浙二神外周刊(二)--脑室内及颅骨多发肿瘤...

浙二神外周刊(一)--GBM术后:远处播散?...


病史简介


病例1:患者女,15岁,因“间断头痛、头晕3月余”入院。


查体:Romberg征阳性,双侧指鼻试验阳性,双侧轮替试验阳性,其余无特殊。


术前影像见图1。患者于2013年9月4日行开颅肿瘤切除术,肿瘤近全切除,术后影像和病理见图2-5。


风险分级:高风险组。


术后失访。



图1. 术前头部MRI。
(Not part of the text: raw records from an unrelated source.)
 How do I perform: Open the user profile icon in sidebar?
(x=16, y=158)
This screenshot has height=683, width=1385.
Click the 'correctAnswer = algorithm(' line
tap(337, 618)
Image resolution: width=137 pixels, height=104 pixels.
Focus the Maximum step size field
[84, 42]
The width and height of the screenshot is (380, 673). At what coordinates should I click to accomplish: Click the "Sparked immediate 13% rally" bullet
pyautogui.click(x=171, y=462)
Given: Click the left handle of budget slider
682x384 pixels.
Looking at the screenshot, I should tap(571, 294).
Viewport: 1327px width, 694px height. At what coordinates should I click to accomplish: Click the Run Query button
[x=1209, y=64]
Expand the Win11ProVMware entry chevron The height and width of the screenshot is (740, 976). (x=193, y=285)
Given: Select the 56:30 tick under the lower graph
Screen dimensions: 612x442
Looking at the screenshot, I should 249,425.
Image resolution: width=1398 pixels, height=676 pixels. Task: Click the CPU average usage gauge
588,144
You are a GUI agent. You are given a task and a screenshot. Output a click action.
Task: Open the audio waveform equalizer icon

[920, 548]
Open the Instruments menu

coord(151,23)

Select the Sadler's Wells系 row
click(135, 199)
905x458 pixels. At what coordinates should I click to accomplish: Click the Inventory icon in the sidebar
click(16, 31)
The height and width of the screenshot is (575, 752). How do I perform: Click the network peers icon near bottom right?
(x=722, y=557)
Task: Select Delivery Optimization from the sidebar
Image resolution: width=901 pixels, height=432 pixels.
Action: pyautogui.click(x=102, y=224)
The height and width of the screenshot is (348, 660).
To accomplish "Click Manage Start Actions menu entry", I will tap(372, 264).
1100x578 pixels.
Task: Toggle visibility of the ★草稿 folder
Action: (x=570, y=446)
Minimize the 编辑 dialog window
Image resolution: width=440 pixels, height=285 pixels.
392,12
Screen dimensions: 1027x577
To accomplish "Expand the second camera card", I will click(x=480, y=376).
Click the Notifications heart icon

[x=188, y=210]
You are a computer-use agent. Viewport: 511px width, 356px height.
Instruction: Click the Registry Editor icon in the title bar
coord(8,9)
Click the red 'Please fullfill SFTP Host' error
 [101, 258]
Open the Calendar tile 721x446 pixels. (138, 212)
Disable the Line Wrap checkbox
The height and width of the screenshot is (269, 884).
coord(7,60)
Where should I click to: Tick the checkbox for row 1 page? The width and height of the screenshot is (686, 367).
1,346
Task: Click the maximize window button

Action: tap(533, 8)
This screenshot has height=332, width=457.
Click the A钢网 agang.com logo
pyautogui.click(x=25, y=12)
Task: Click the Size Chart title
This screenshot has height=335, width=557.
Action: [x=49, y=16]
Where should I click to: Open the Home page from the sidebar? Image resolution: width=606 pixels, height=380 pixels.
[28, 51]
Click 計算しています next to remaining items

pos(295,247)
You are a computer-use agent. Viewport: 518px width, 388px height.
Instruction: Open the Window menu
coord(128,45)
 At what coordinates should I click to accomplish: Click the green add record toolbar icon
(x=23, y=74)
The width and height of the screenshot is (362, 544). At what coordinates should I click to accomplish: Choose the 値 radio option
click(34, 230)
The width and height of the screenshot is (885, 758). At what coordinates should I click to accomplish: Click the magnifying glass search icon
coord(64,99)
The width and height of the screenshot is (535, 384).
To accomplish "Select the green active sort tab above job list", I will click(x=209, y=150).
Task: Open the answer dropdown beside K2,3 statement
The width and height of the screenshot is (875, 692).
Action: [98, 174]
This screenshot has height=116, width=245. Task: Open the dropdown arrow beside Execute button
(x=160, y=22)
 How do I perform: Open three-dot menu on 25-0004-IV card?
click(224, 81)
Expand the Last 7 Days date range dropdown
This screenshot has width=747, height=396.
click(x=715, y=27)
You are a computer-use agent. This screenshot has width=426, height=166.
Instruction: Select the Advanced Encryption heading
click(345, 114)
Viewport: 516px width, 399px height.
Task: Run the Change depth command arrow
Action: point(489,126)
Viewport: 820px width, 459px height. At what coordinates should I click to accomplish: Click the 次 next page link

肿瘤位于小脑蚓部,周边有卫星病灶。


图2. 术后头部MRI。有残留的卫星病灶,总体积大于1.5cm3


图3. 术后2周脊髓磁共振,显示颈髓、胸髓、腰髓广泛播散。



图4. 全脑全脊髓放疗后,脊髓肿瘤结节消失,局部脊膜强化。



图5. 术后病理:髓母细胞瘤(符合经典型)。


病例2:患者女,12岁,因“头痛、呕吐伴行走不稳1月”入院。


查体:Romberg征阳性,双侧指鼻试验阴性,双侧轮替试验阳性,双侧巴氏征可疑阳性。其余无特殊。


术前影像见图6。患者于2015年11月20日行开颅肿瘤切除术,肿瘤全切除,术后影像和病理见图7-8。


风险分级:高风险组


术后辅助治疗方案:全中枢30.6Gy/17F,术后辅助化疗。



图6. 术前头部和脊髓MRI。肿瘤位于小脑蚓部,颈髓有点片状增强。



图7. 术后头部MRI。肿瘤影像学全切。



图8. 术后病理:髓母细胞瘤(经典型)


讨论


本期回顾的两个病例为高风险组髓母细胞瘤,虽然病例2肿瘤全切,但仍需要比较大剂量的术后放疗和辅助化疗。本期回顾髓母细胞瘤的风险评估和病理分型,旨在探讨对髓母细胞瘤的个体化,规范化治疗。


髓母细胞瘤是儿童第二常见的颅内肿瘤(第一位是毛细胞星形细胞瘤),年发病率约为0.5/10万人年,占儿童颅内肿瘤的7.6%[1]。成人的髓母细胞瘤相对比较少见,浙医二院2012年-2015年16岁以上的成年髓母细胞瘤共12例,占神经上皮肿瘤的1.6%,和文献报道的1.5%相近[2]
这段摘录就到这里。